Or, deux ou trois jours après ce conciliabule, Rodolphe tenait la corde, son poëme osanore avait été payé, il pesait quatre-vingts francs. Le surlendemain, Marcel avait émargé chez Médicis le prix de dix-huit portraits de caporaux, à six francs.
Marcel et Rodolphe avaient toutes les peines du monde à dissimuler leur fortune.
—Il me semble que je sue de l'or, disait le poëte.
—C'est comme moi, fit Marcel. Si Schaunard tarde longtemps, il me sera impossible de continuer mon rôle de Crésus anonyme.
Mais le lendemain même les bohèmes virent arriver Schaunard, splendidement vêtu d'une jaquette en nankin jaune d'or.
—Ah! mon Dieu, s'écria Phémie, éblouie en voyant son amant si élégamment relié, où as-tu trouvé cet habit-là?
—Je l'ai trouvé dans mes papiers, répondit le musicien en faisant un signe à ses deux amis pour qu'ils eussent à le suivre. J'ai touché leur dit-il, quand ils furent seuls. Voici les piles, et il étala une poignée d'or.
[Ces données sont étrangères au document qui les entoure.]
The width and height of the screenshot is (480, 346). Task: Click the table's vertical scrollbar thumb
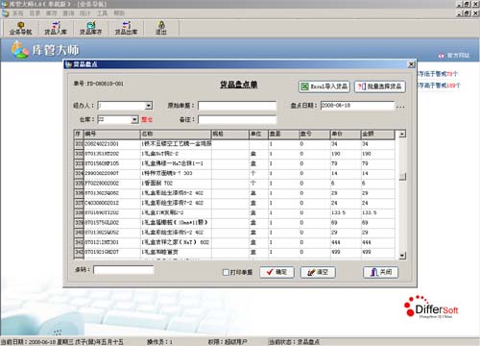point(402,176)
—Eh bien, s'écria Marcel, en route! Allons mettre les magasins au pillage! Comme Musette va être heureuse!
—Comme Mimi sera contente! ajouta Rodolphe.
Allons, viens-tu, Schaunard?
—Permettez-moi de réfléchir, répondit le musicien. En couvrant ces dames des mille caprices de la mode, nous allons peut-être faire une folie. Songez-y. Quand elles ressembleront aux gravures de l'Écharpe d'Iris, ne craignez-vous pas que ces splendeurs n'exercent une déplorable influence sur leur caractère? Et convient-il à des jeunes hommes comme nous d'agir avec les femmes comme si nous étions des Mondors caducs et ridés? Ce n'est pas que j'hésite à sacrifier quatorze ou dix-huit francs pour habiller Phémie; mais je tremble; quand elle aura un chapeau neuf elle ne voudra plus me saluer peut-être! Une fleur dans ses cheveux, elle est si bien! Qu'en penses-tu, philosophe? interrompit Schaunard en s'adressant à Colline qui était entré depuis quelques instants.
—L'ingratitude est fille du bienfait, dit le philosophe.
—D'un autre côté, continua Schaunard, quand vos maîtresses seront bien mises, quelle figure ferez-vous à leur bras dans vos costumes délabrés? Vous aurez l'air de leurs femmes de chambre. Ce n'est pas pour moi que je dis cela, interrompit Schaunard en se carrant dans son habit de nankin; car, Dieu merci, je puis me présenter partout maintenant.
Cependant, malgré l'esprit d'opposition de Schaunard, il fut convenu de nouveau que l'on dépouillerait le lendemain tous les bazars du voisinage au bénéfice de ces dames.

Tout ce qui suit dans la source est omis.